--- SUPPLIED RECORDS ---

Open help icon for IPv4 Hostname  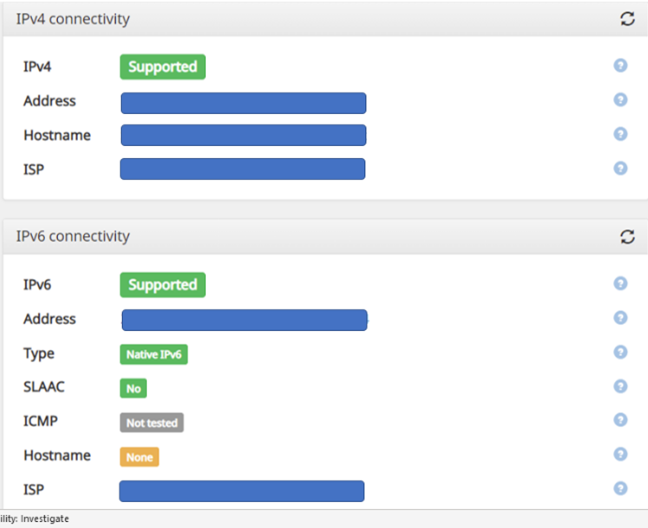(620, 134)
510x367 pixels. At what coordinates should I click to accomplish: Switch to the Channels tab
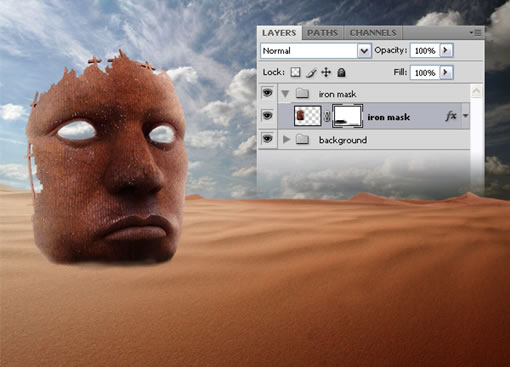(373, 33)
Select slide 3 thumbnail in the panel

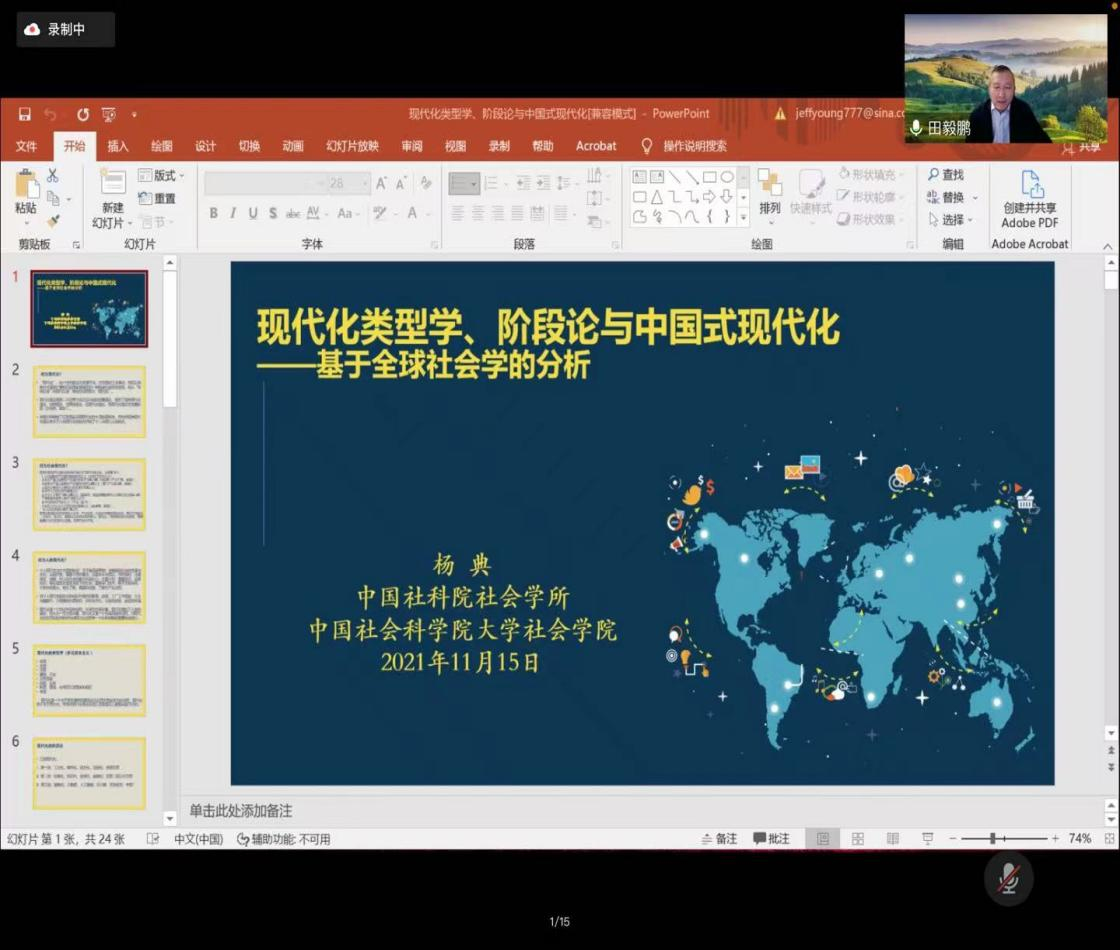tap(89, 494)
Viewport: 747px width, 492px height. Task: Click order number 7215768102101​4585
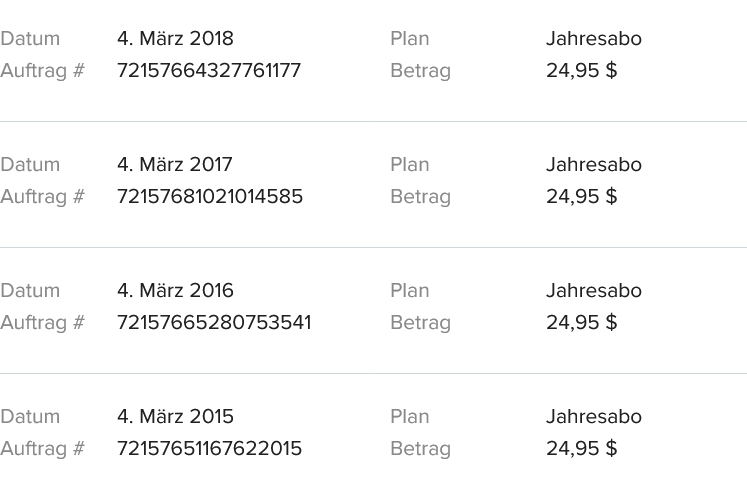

---

◆ SHORT EXERCISE ◆
Starting at the line that has "Select slide 3 thumbnail in the panel" and going through the end of the data, write those lines out again with "thumbnail" swapped for "preview" and nothing else changed. Leave the pictures out.

◆ TASK OUTPUT ◆
Select slide 3 preview in the panel

tap(89, 494)
Viewport: 747px width, 492px height. Task: Click order number 7215768102101​4585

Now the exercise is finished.